The way Dickens shows how Louisa and Tom react when they are caught and how he describes them shows us how bringing a child up on facts does more harm then good. At first when they are caught Tom gives himself up to be taken home like a “machine” (figurative language) and can't look at Gradgrind. He grabs their hands and leads them away. Dickens is trying to illustrate us how Gradgrind does not treat his children like a father and Tom does not treat him like a father, he is rather scared of him. Dickens shows how Tom has been rendered emotionally sterile and shows no emotions.
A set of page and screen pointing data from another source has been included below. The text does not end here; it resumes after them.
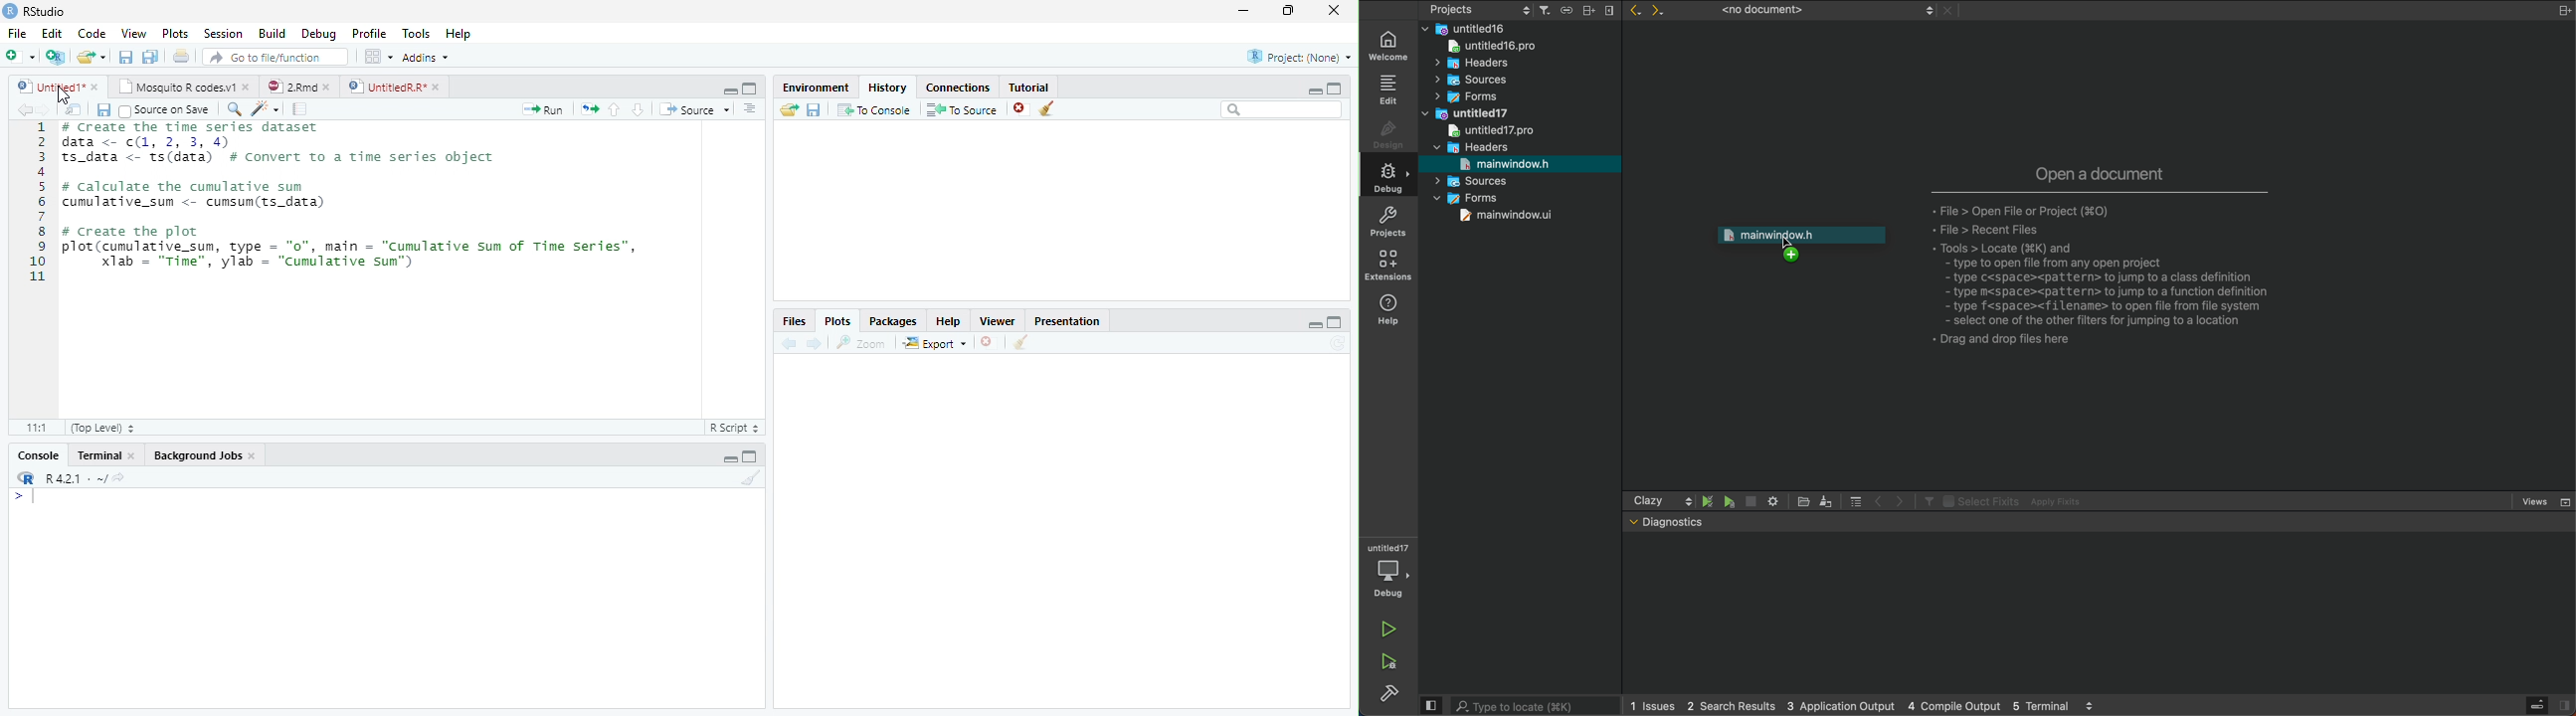 This screenshot has height=728, width=2576. Describe the element at coordinates (41, 493) in the screenshot. I see `Input Cursor` at that location. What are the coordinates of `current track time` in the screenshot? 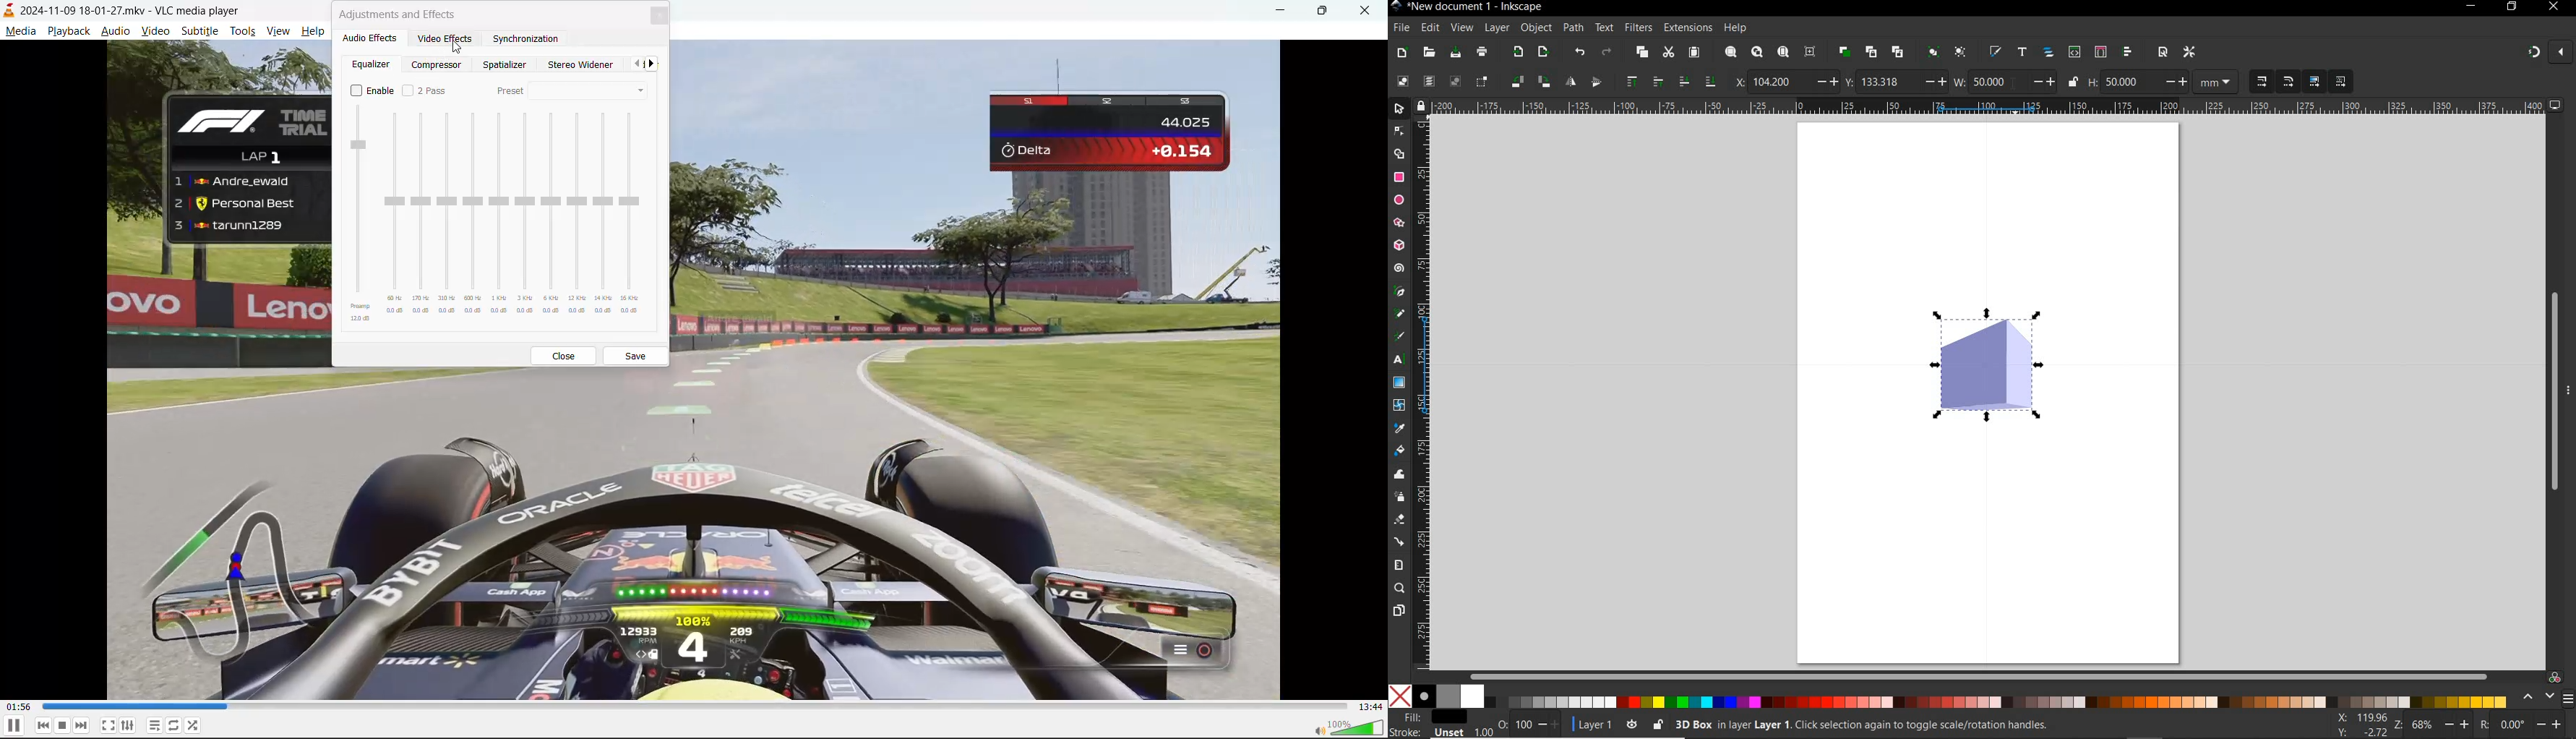 It's located at (17, 707).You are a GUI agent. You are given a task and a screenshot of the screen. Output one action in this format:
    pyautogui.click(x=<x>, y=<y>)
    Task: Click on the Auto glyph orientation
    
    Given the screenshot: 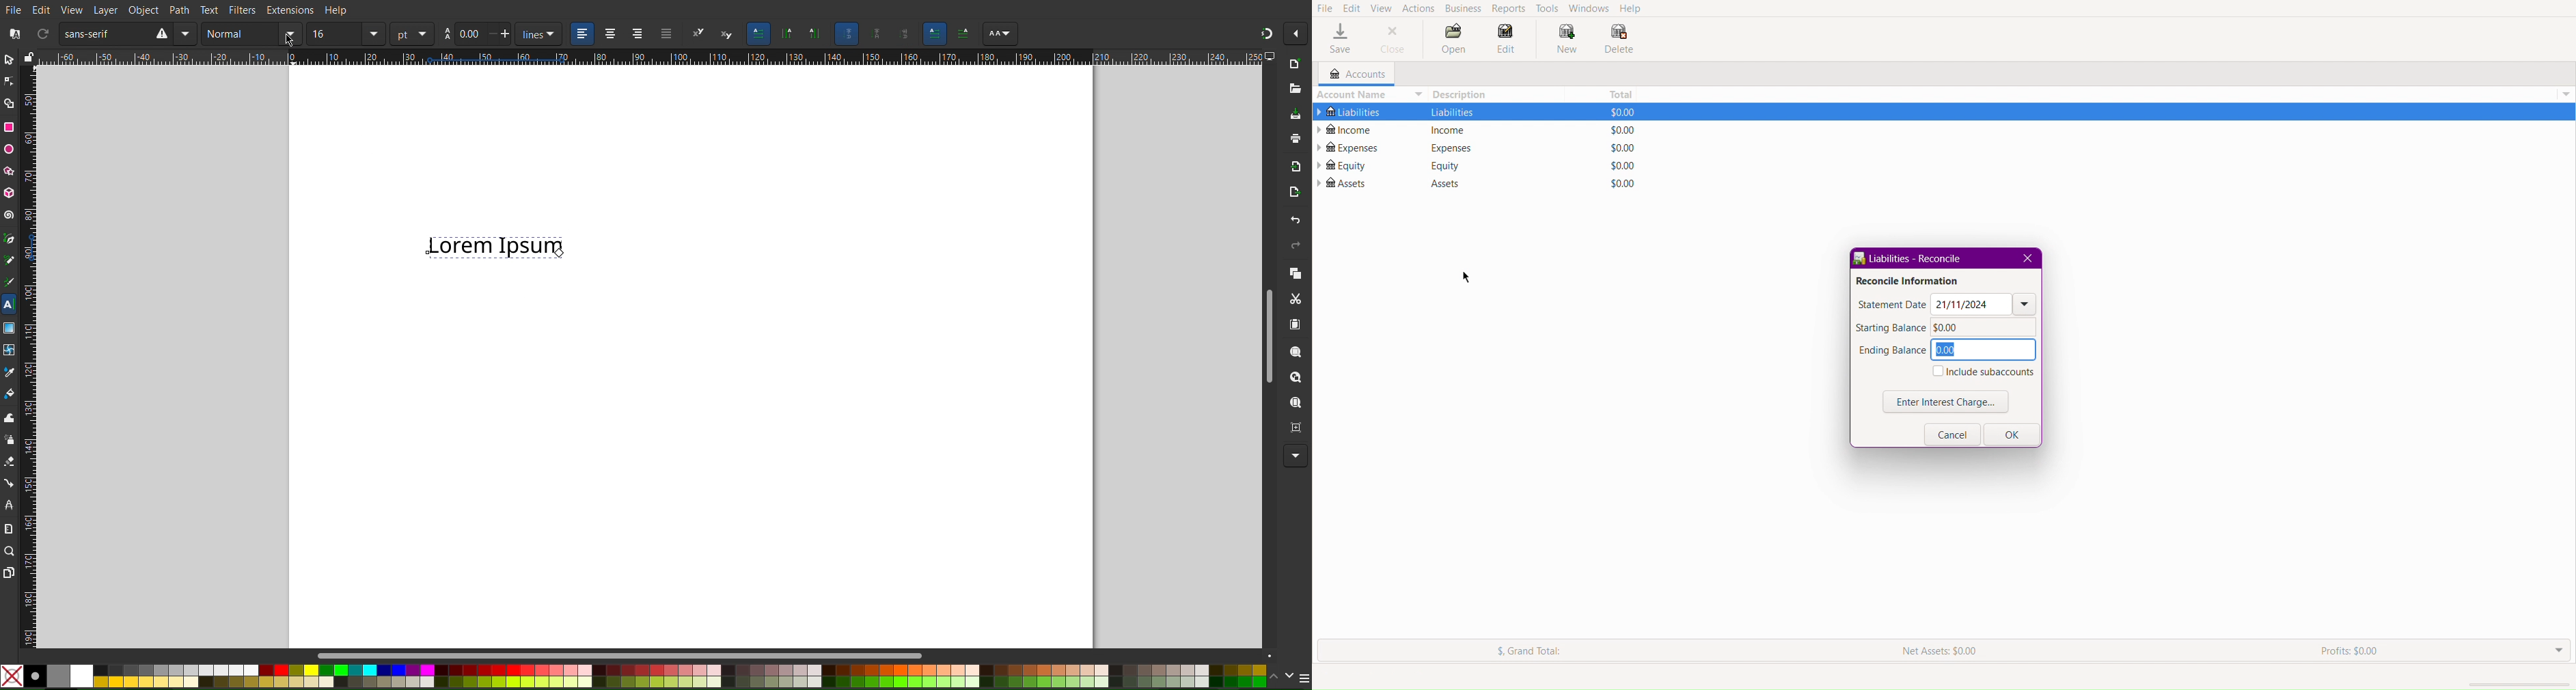 What is the action you would take?
    pyautogui.click(x=846, y=33)
     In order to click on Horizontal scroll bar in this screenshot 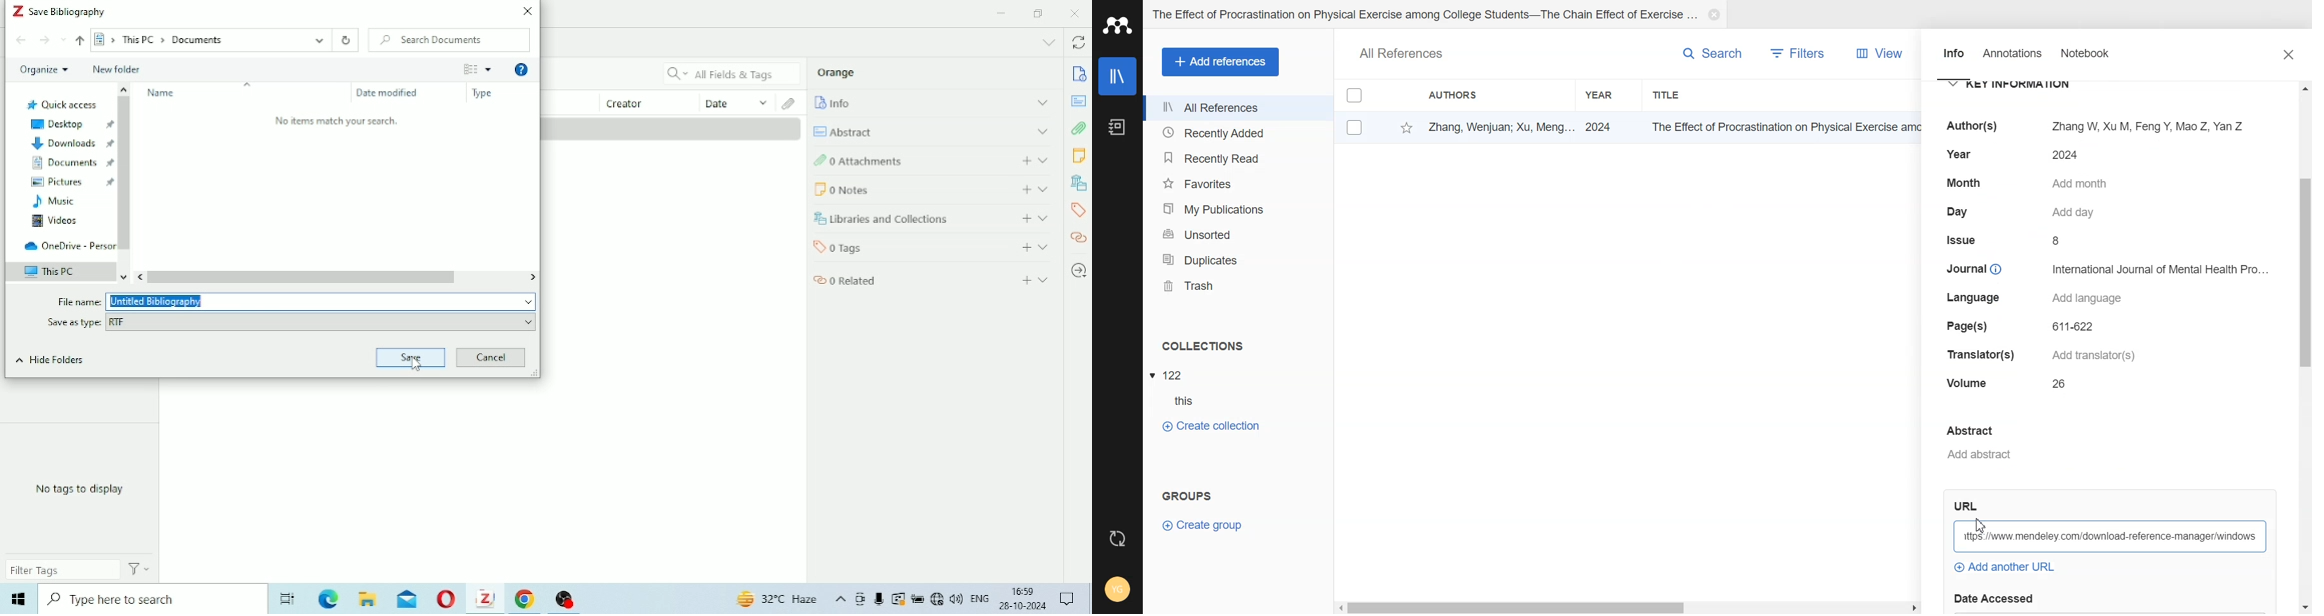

The description of Louisa reveals a girl who has certain qualities harshly neglected and uncultivated, “would have been self-willed………but for her bringing up”. Dickens shows that as Mr Gradgrind has brought her up on facts and has suppressed her imagination so all she can do is wonder. This is why Louisa has gone to the circus and disobeyed her father. Some may say that Mr. Gradgrind had a right to be angry as his daughter has disobeyed him, however, if she had been brought up to imagine things then maybe she wouldn't need to go and see it for herself and disobey her Dad. Dickens says “there was an air of jaded sullenness in them both” and in Louisa “there was a light with nothing to rest upon, a fire with nothing to burn, a starved imagination keeping life in itself somehow, which brightened its expression.” Dickens is exposing how a girl that could have so much potential “a light” is not being allowed to reach this potential as she is being restrained by her father “with nothing to rest upon, a fire with nothing to burn,” Dickens reinforces the fact that we cannot eliminate imagination from a child, we can only “starve” it. He picks the word starve as to show how imagination is like a person, it needs to be able grow and flourish. Dickens also refers back to how even a little piece of imagination in a child can “brighten it's expression”

In Hard times Dickens continually argues that “fancy” (imagination) is needed for reason to exist; this desire is reflected through the idea that there needs to be the right balance between Fact and Fancy. He argues that divisions between fact and fancy are false, and focusing on one of them can be very dangerous. As in the words of Elaine Ostry in the book Social Dreaming “Without imagination, reason becomes distorted; it becomes a warped image of fancy. It becomes more than illogical; it becomes destructive.” In Hard Times Dickens underlines the problems with a utilitarian education system through the use of his characterisation and language but does not offer practical means of changing it.